▸ **Problem to solve**
Can you turn every line of the rows below into a JSON list of strings, one string per line, with blank lines dropped and the pictures left out?

— Start Items —

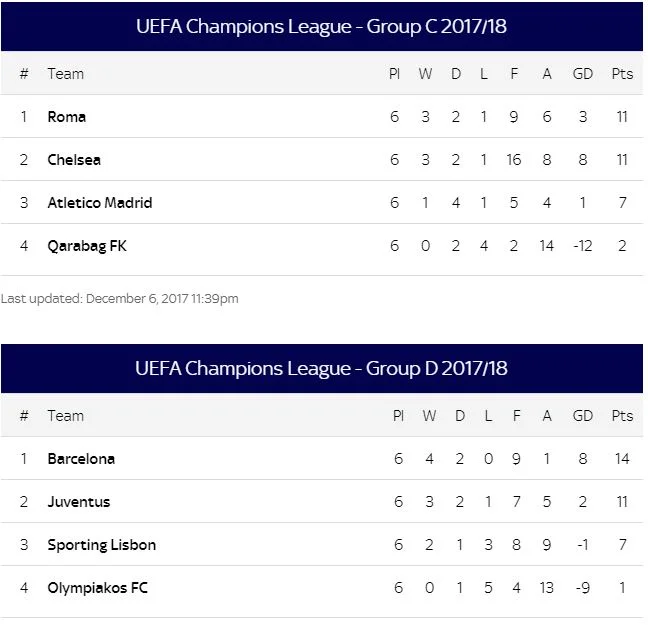
Task: Click Team column header in Group C
Action: [66, 74]
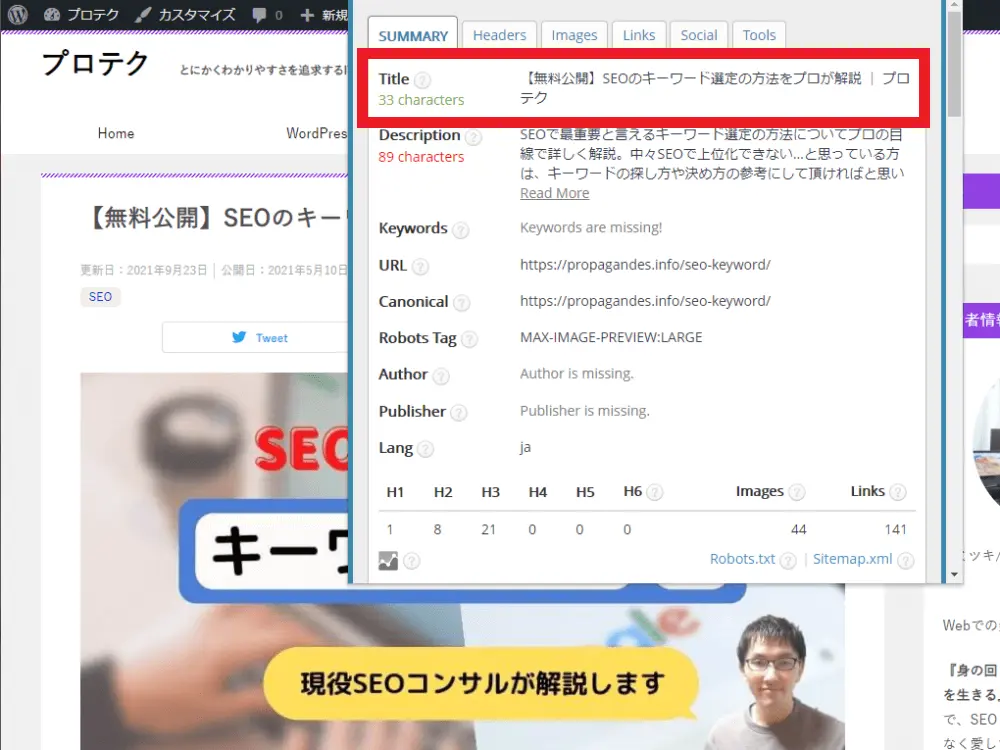Switch to the Headers tab

tap(499, 35)
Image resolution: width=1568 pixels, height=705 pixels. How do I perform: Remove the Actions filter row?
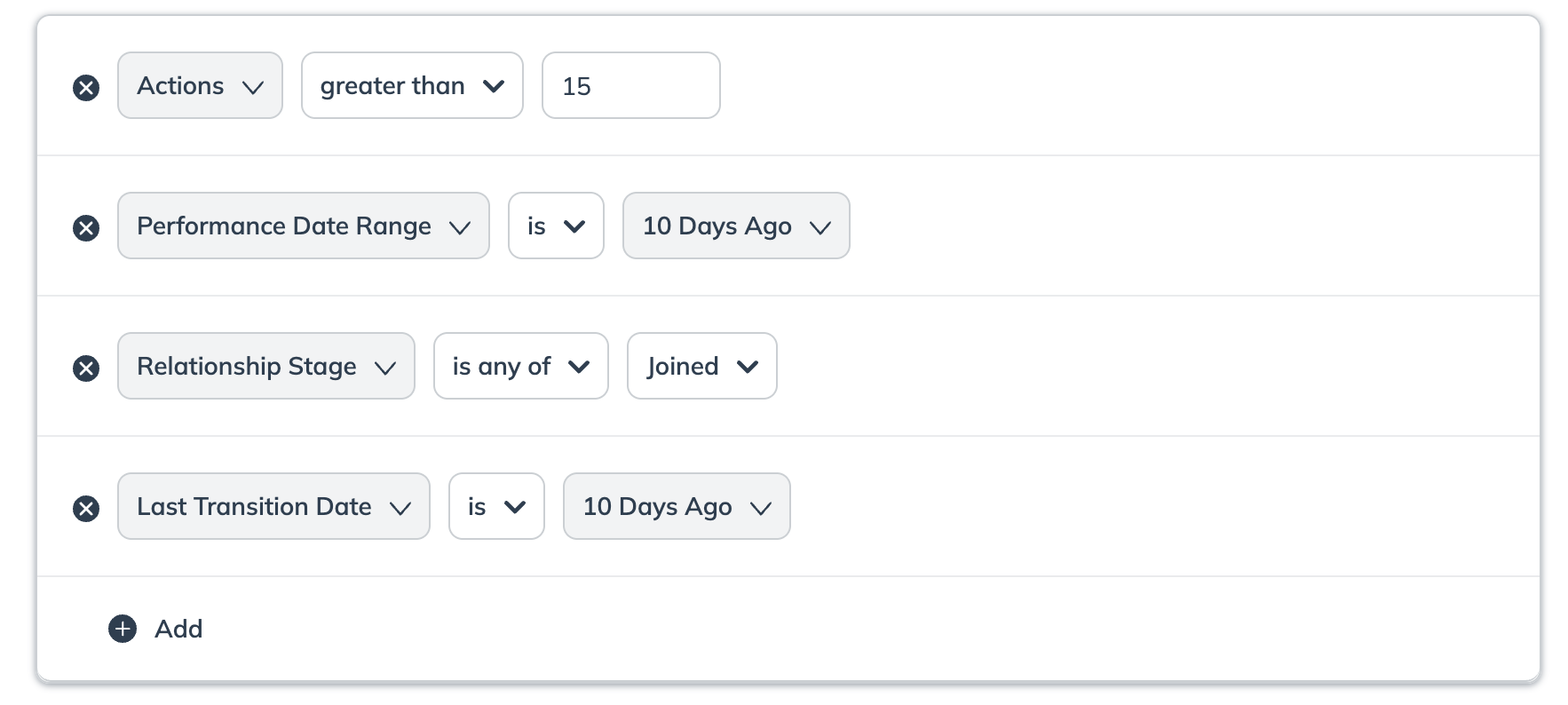coord(86,87)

— End Items —

▸ **Response to the task**
[
  "Task: Click Team column header in Group C",
  "Action: [66, 74]",
  "Switch to the Headers tab",
  "tap(499, 35)",
  "Image resolution: width=1568 pixels, height=705 pixels. How do I perform: Remove the Actions filter row?",
  "coord(86,87)"
]